À noter : La vue d’ensemble au niveau économique ne plaide pas en faveur de grandes dépenses. Au Luxembourg, ils ont déjà acté un saut d’index.

  • Des nuages sombres pèsent sur l’économie belge. L’inflation atteint presque les 10 % (elle les a même atteints selon Eurostat) et de nombreux économistes mettent en garde contre la spirale salaires-prix qui frappe durement la Belgique. Les employeurs demandent que des mesures soient prises afin de ne pas compromettre davantage la position concurrentielle de la Belgique : l’écart salarial avec les pays voisins deviendrait trop important. Mais c’est un véritable tabou pour les syndicats, et en fait pour tous les partenaires gouvernementaux.
  • Mais regardez : ça bouge chez nos voisins. Au Luxembourg, le seul pays de l’UE, à l’exception de Malte et de la Belgique, à disposer d’une telle indexation automatique, le gouvernement de Xavier Bettel, un libéral dont la coalition comprend des socialistes et des verts, a décidé un saut d’index pour l’année entière. Et c’est précisément pour briser la fameuse spirale salaires-prix. Les syndicats luxembourgeois prévoient toutefois des actions.

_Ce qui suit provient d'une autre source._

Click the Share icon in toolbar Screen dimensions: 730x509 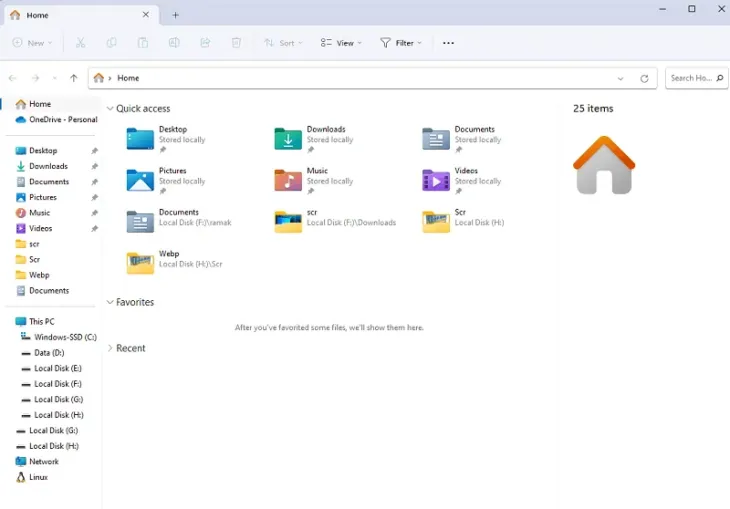tap(205, 43)
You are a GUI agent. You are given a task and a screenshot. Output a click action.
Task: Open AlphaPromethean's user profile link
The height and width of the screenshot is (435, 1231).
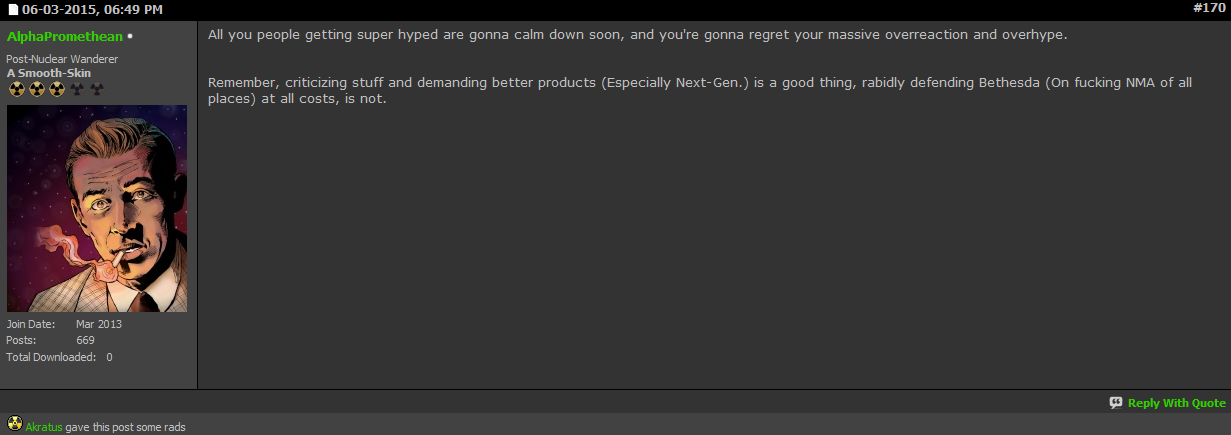[64, 36]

  • Le gouvernement belge semble aller dans la direction opposée. Hier encore, la vice-première ministre écologiste, Petra De Sutter, a proposé un nouvel accord social avec les syndicats des fonctionnaires. Elle va leur accorder un supplément salarial allant jusqu’à 7 %, en plus de l’indexation.
  • Elle a elle-même appelé cela « une augmentation du pouvoir d’achat » dans un tweet triomphant. « Après plus de 20 ans, c’est plus que mérité, et à un moment crucial », s’est vanté De Sutter. Pour les partenaires sociaux, qui sont en lutte pour abroger la loi de 96, cela pourrait être perçu comme un signal.

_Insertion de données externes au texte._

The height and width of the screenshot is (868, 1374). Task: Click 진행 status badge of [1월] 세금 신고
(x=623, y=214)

  • Concrètement, ce sont surtout les niveaux inférieurs, C et D, comme les gardiens ou le personnel logistique, qui ressentiront réellement l’augmentation. Il s’agit d’une prime de fin d’année plus élevée, de l’introduction de chèques-repas et d’un supplément salarial pouvant atteindre 200 euros bruts par mois.
  • Mais cette mesure va complètement à l’encontre d’un certain nombre de feux rouges : les finances publiques qui se débattent avec un trou de 30 milliards, le marché du travail complètement surchauffé, et surtout, une inflation qui s’auto-alimente. Mais De Sutter a un contre-argument : les 65.000 fonctionnaires n’ont pas reçu d’augmentation depuis 20 ans.